Kanatları bozkırın renklerine bulanmış, biraz toprak rengi, biraz çalı çırpı yeşili bir kelebek klavyeme konuyor.
Her kanadına bulanık su damlaları düşmüş sanki...
Mavili, kırmızılı kelebekler gibi göz alıcı değil ama hareketleri öyle güzel ki...

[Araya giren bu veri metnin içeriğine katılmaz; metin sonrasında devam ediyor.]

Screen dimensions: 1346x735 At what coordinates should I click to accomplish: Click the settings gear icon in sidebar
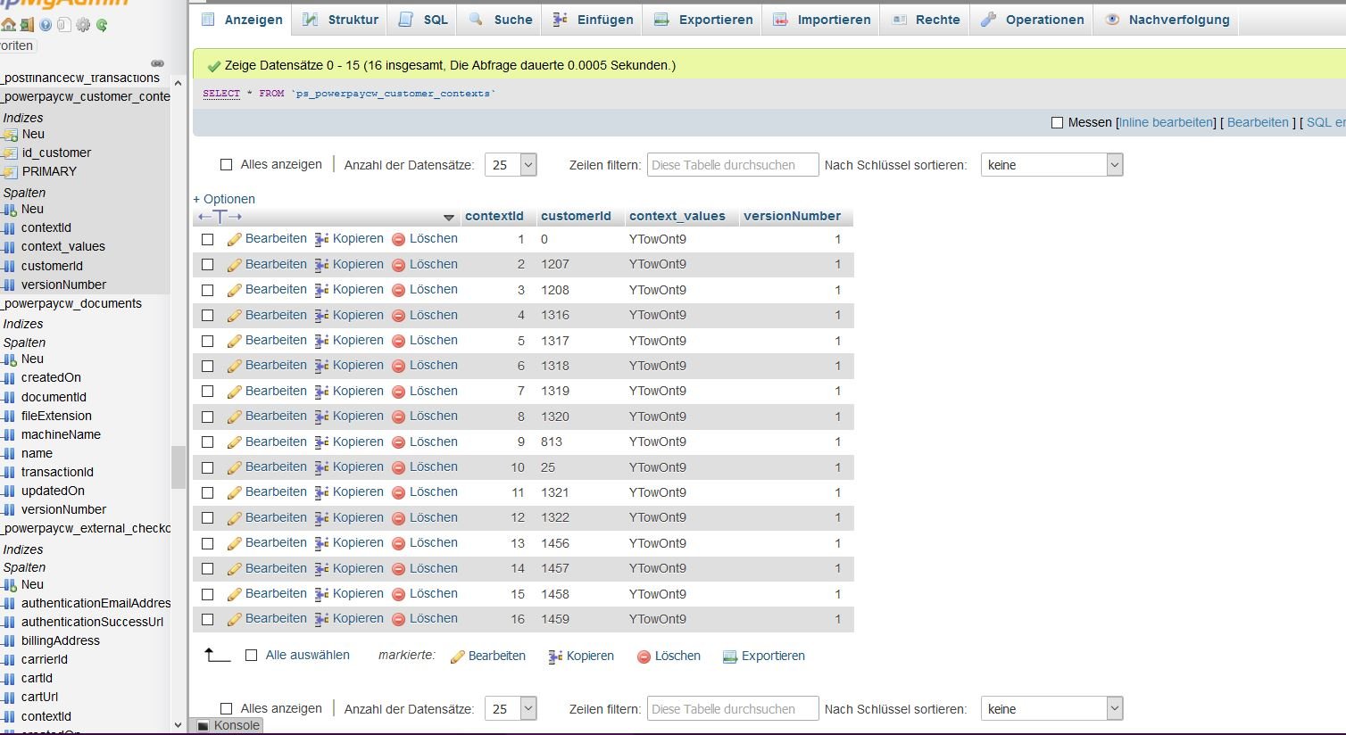point(83,25)
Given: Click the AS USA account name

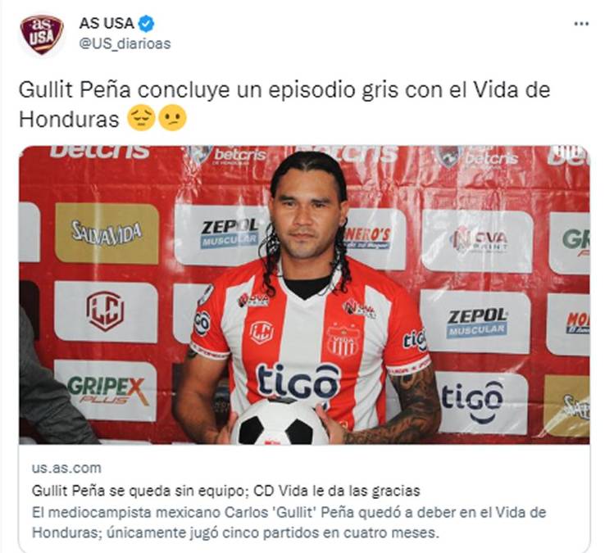Looking at the screenshot, I should [107, 24].
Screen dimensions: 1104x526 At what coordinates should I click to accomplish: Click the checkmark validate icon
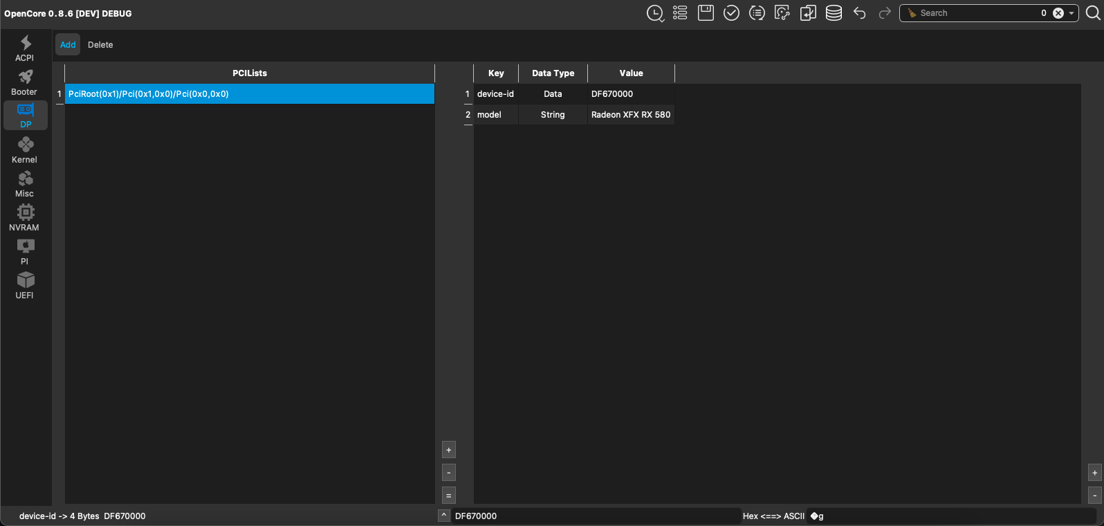click(731, 13)
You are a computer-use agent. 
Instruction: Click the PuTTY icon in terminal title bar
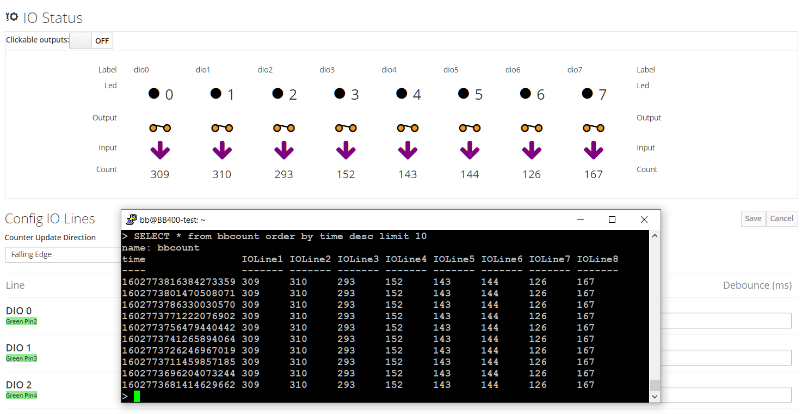[x=131, y=220]
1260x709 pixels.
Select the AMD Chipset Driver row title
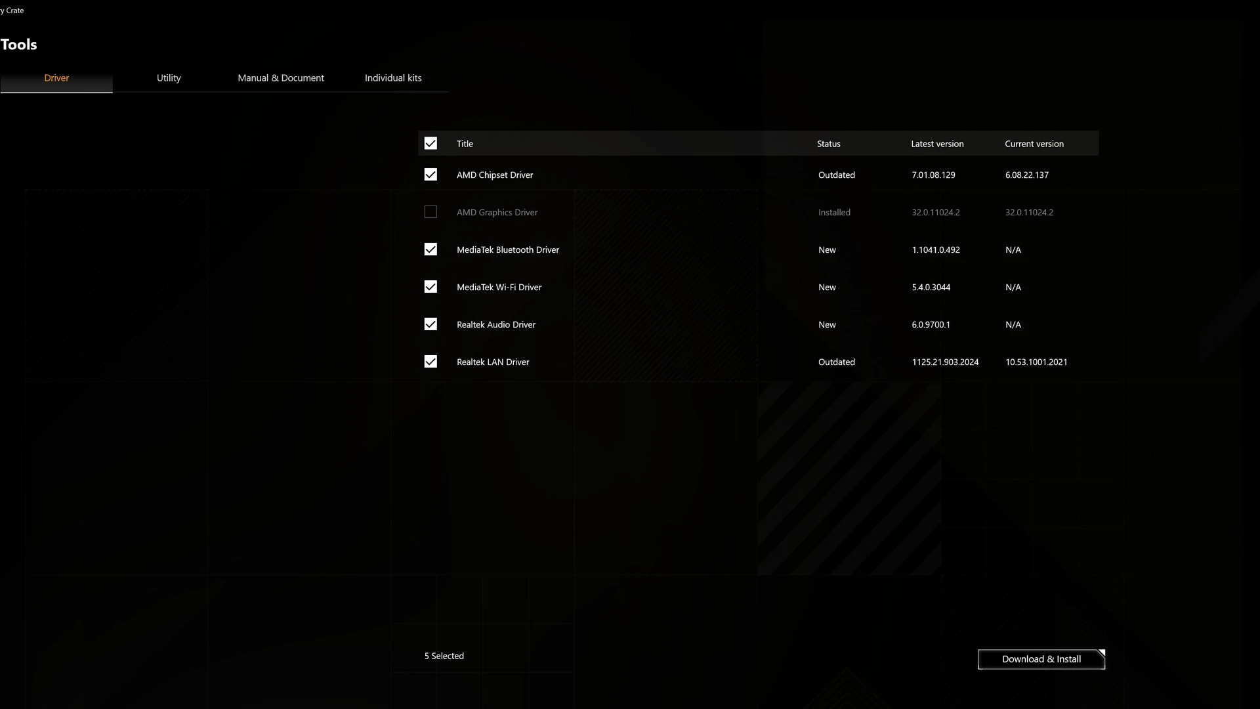click(495, 175)
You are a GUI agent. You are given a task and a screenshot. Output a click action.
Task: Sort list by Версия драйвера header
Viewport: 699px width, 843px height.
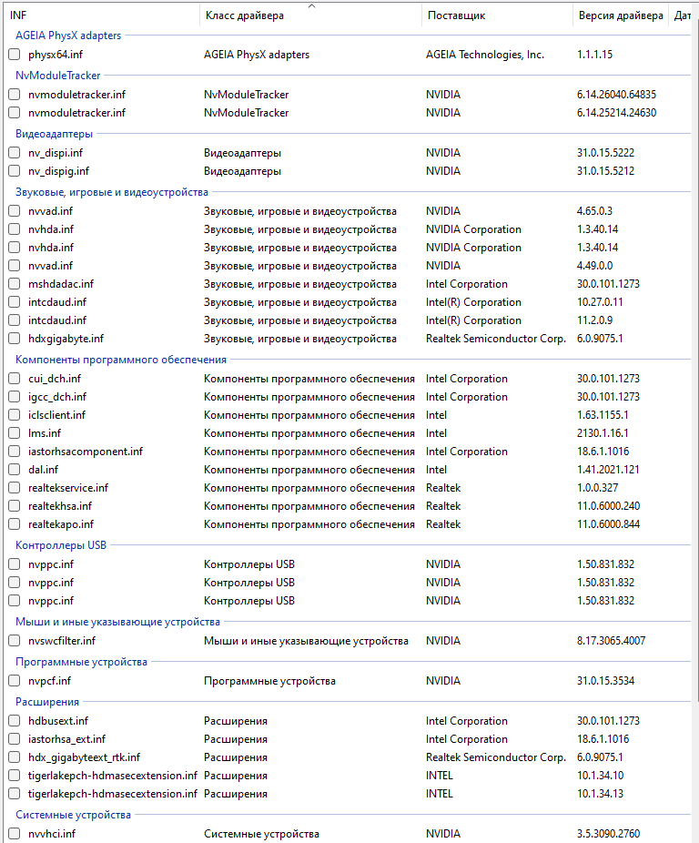[x=620, y=15]
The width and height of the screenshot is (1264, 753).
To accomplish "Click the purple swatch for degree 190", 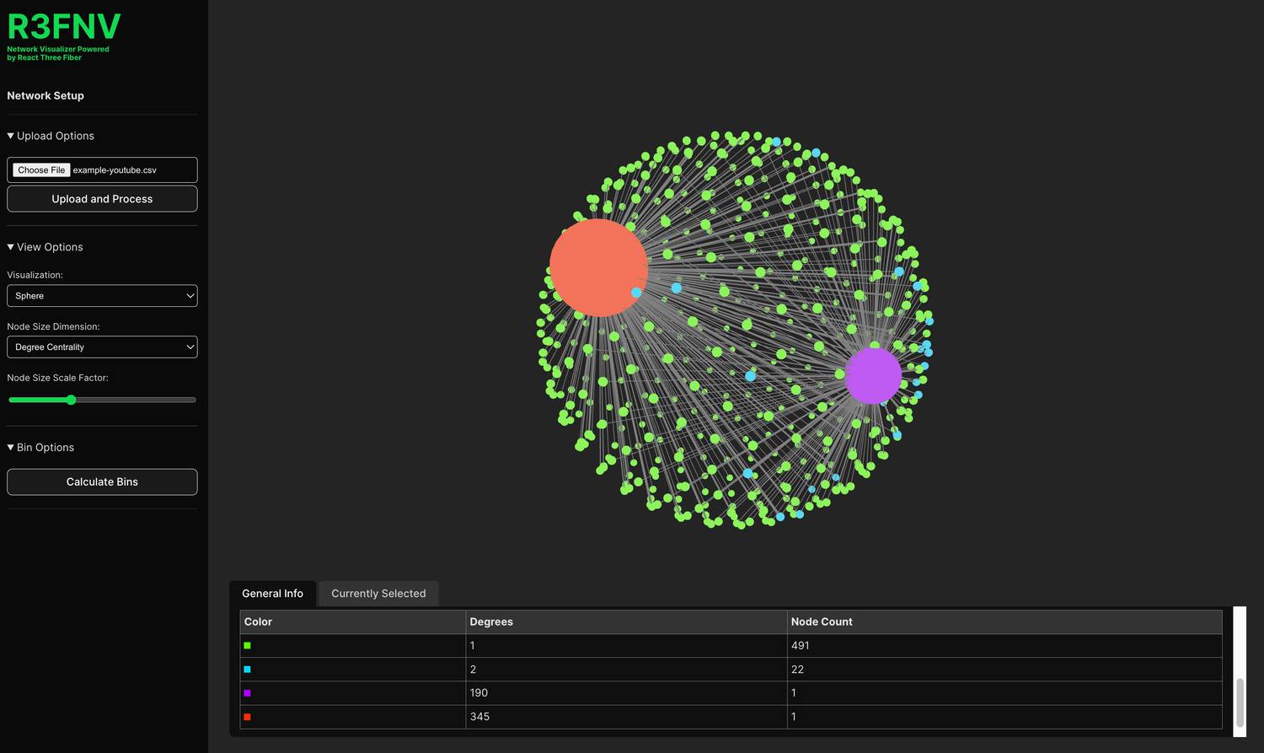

"Anadolu zıpzıpı" dedikleri tür buysa, buralarda ne işi var
Varlığına tümüyle yabancı, soğuk, metal bir zemine iniş yaptığını fark edip oturduğum yerin biraz ötesinde kahvaltı yapan çiftin masasındaki reçellere doğru uçuyor.

20'lerinde bir çift.
Nişanlılar.
Kız bilmiş bir şey; konuşmuyor, oğlana aldırmıyor, sanki sürekli plan yapıyor.
Oğlan mı
Sağ elindeki çatalı menemen sahanının tam orta yerine nişanlayıp daldırıyor. Sol elinde cep telefonu; göz ucuyla oradan mesajları kontrol ediyor. Gelmek istememiş ama "yapması gereken şeyler listesi"ne uygun biçimde buraya sürüklenmiş bir çocuk gibi...
Dayanamıyor, arıyor, hoparlörü açıp konuşuyor.
Kahvaltılarına ortak olan "kanka"larının sesi onu mutlu, kızı mutsuz ediyor.
Kelebek de zaten reçelden memnun değil, sabah rüzgârına bırakıp kendini uzaklaşıyor...

"Arkadaş" diye içimden geçiriyorum.
Gitgide modası geçen bir yakınlık olacak...
Genç kuşaklara Tiktok videolarındaki gibi hızlı, kısacık anları dolduran itişmeli kakışmalı, yüksek sesli kankalar yetiyor.
Biraz daha ileri yaşlar için durum vahim...
Çok çabuk gelen yakınlıktan kaynaklanan yorgunluklar; sosyal endişelere bulanmış tanışıklıklar, haset değiş tokuşları, tatminsizlikler çarçabuk bitiriyor arkadaşlıkları.